## [Exercise goal]
Find the line with "СООБЩИТЬ В РЕДАКЦИЮ ОБ ОШИБКЕ (153, 2241)". Transcribe it and each later line of the data exactly, up to and including the last.

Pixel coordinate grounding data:
###

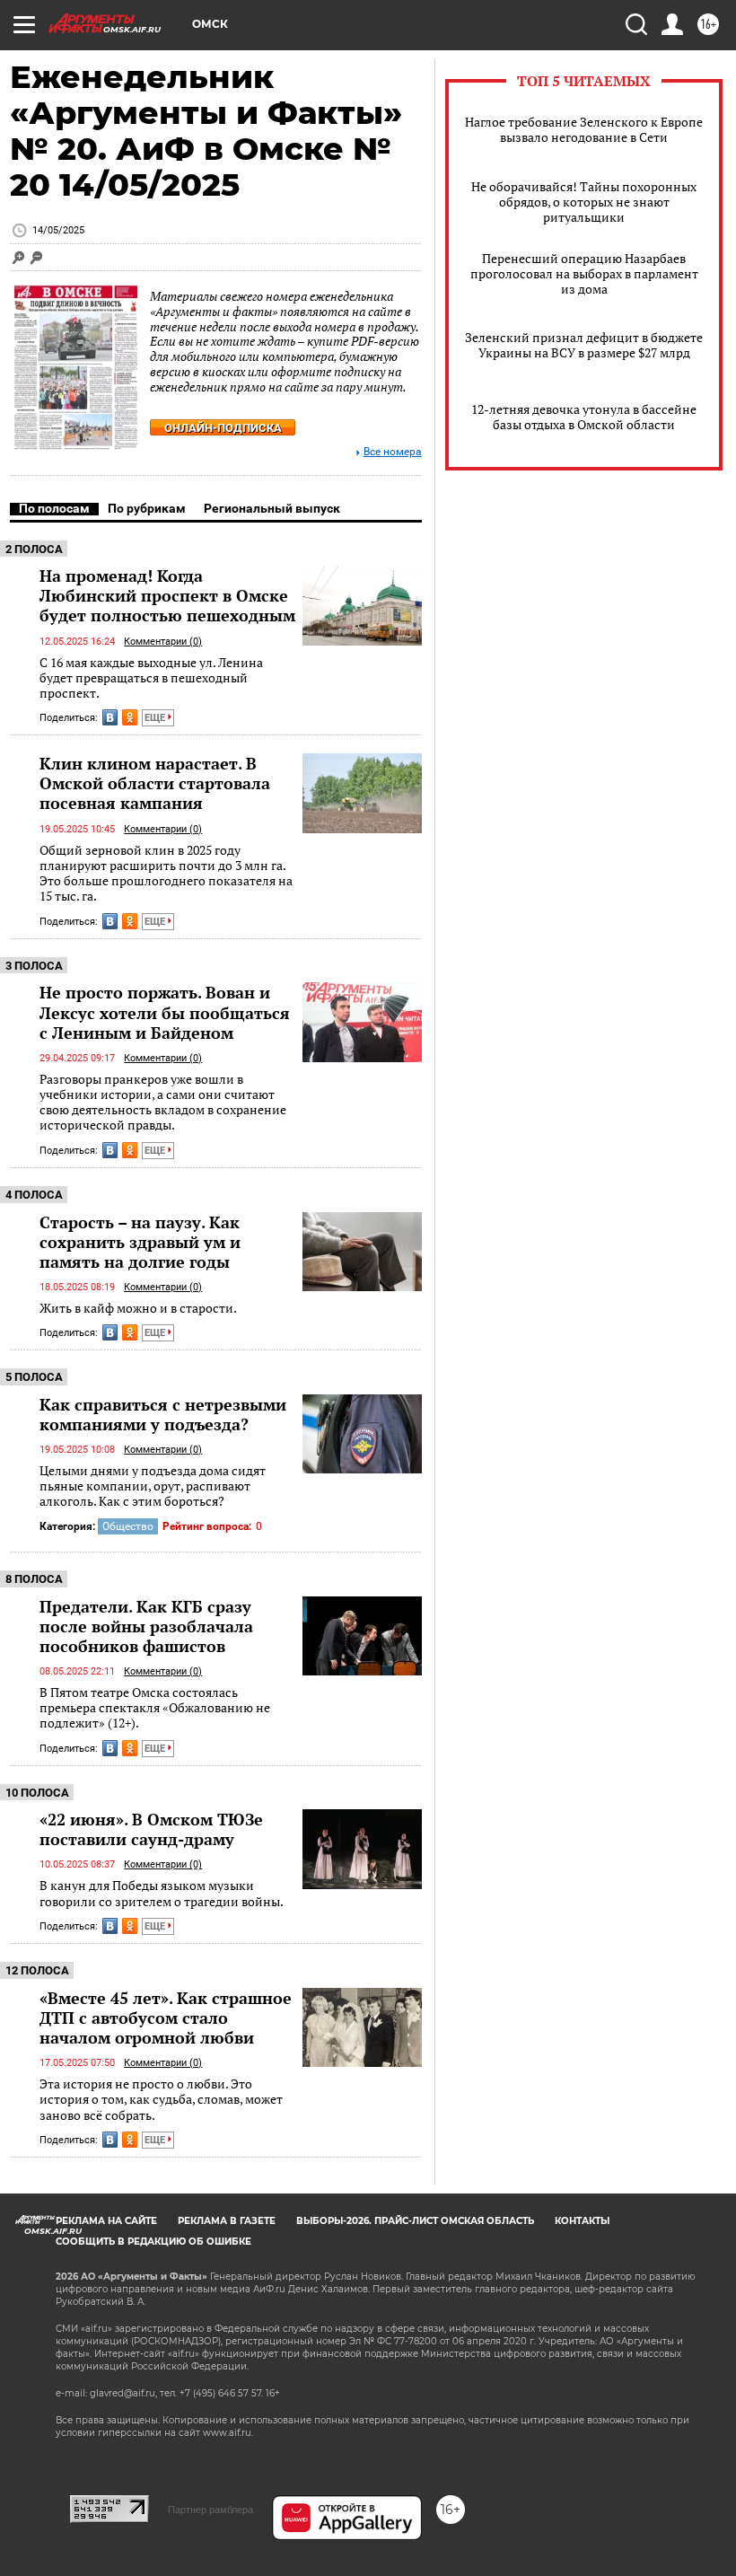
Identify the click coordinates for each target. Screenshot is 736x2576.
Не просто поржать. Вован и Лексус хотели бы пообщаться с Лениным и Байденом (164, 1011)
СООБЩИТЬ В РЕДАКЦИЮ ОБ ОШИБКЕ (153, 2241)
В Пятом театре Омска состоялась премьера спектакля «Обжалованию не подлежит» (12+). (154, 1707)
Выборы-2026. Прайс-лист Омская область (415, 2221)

###

## [Answer space]
СООБЩИТЬ В РЕДАКЦИЮ ОБ ОШИБКЕ (153, 2241)
В Пятом театре Омска состоялась премьера спектакля «Обжалованию не подлежит» (12+). (154, 1707)
Выборы-2026. Прайс-лист Омская область (415, 2221)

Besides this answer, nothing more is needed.